Technically, the mixed canine can inherit physical health issues from either parent, so it’s hard to guess unless you know both parents’ history and have seen the pup.
Although the elongation of the snout helps with breathing, mixes still have a history of chronic breathing problems. Dysplasia, occurring in both breeds, is a distinct concern, as well as degenerative myelopathy.
Finding the Right French Bulldog German Shepherd Mix
Don’t pick your fur-child blindly. Invest time in finding out the parental lines’ health histories and the standards of the breeder.
The American Kennel Club is a great resource with specific guidelines for breed requirements and an extensive listing for finding AKC registered breeders and puppies so there won’t be any huge surprises.
Have patience and don’t rush the process. Seek out quality breeders, chat with them, learn about the breeding parents, and then you wait.

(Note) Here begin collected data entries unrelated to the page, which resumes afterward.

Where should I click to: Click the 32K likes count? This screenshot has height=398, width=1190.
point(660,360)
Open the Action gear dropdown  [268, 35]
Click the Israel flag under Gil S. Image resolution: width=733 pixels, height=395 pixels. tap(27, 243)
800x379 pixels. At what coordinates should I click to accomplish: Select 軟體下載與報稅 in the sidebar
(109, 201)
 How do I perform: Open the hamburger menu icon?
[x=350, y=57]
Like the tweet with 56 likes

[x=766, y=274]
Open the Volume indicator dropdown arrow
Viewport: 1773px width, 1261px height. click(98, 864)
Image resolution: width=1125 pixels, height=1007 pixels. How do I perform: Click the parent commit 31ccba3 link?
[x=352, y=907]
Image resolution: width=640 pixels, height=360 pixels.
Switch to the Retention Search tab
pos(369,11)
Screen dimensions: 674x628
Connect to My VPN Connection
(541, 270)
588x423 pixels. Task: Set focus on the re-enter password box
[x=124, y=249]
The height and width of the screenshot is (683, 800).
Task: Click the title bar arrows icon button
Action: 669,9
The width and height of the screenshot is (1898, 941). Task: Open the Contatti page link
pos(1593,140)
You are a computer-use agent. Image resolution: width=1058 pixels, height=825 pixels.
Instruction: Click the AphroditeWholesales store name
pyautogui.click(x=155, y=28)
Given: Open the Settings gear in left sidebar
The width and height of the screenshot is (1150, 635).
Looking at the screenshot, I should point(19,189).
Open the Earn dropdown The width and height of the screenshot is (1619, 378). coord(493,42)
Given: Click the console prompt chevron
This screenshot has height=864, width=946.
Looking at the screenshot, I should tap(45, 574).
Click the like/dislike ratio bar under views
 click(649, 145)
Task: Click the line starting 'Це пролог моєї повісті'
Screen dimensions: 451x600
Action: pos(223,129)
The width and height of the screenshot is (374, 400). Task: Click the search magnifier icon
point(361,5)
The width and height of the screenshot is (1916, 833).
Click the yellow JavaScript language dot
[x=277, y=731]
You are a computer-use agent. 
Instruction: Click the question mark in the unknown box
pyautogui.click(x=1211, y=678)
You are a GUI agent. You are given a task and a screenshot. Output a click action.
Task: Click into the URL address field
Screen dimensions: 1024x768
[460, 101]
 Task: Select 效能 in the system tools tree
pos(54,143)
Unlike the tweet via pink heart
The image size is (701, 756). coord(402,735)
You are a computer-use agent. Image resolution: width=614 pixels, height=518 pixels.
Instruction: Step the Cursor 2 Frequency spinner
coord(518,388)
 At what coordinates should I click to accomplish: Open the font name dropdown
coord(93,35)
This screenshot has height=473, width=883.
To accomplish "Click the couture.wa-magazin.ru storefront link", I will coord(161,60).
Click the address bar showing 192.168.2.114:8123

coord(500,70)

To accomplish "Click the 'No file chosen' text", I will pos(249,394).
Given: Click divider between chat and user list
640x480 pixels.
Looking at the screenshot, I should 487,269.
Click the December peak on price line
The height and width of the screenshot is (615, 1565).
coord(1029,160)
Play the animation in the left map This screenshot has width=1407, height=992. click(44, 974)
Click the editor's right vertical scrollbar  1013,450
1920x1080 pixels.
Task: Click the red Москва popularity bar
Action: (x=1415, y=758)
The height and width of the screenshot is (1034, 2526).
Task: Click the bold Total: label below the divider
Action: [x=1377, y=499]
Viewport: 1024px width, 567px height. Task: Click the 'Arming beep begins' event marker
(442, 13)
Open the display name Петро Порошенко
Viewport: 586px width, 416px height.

If the litter doesn’t produce a pup that can clearly exert the energy you’re looking for because of a short snout or clear spinal problems, it’s best to keep looking.
If you’re hunting for a fellow couch potato, make sure your chosen canine doesn’t require the exertion and stimulation of a German Shepherd.
Yes, mixed litters are going to be up in the air, but there’s also a good chance the perfect combination for you will appear at some point.
Don’t get discouraged¬—you’re looking for your fur-mate! In the meantime, you can always foster a puppy as well. Who knows, you may end up with two well-loved furballs running around the house.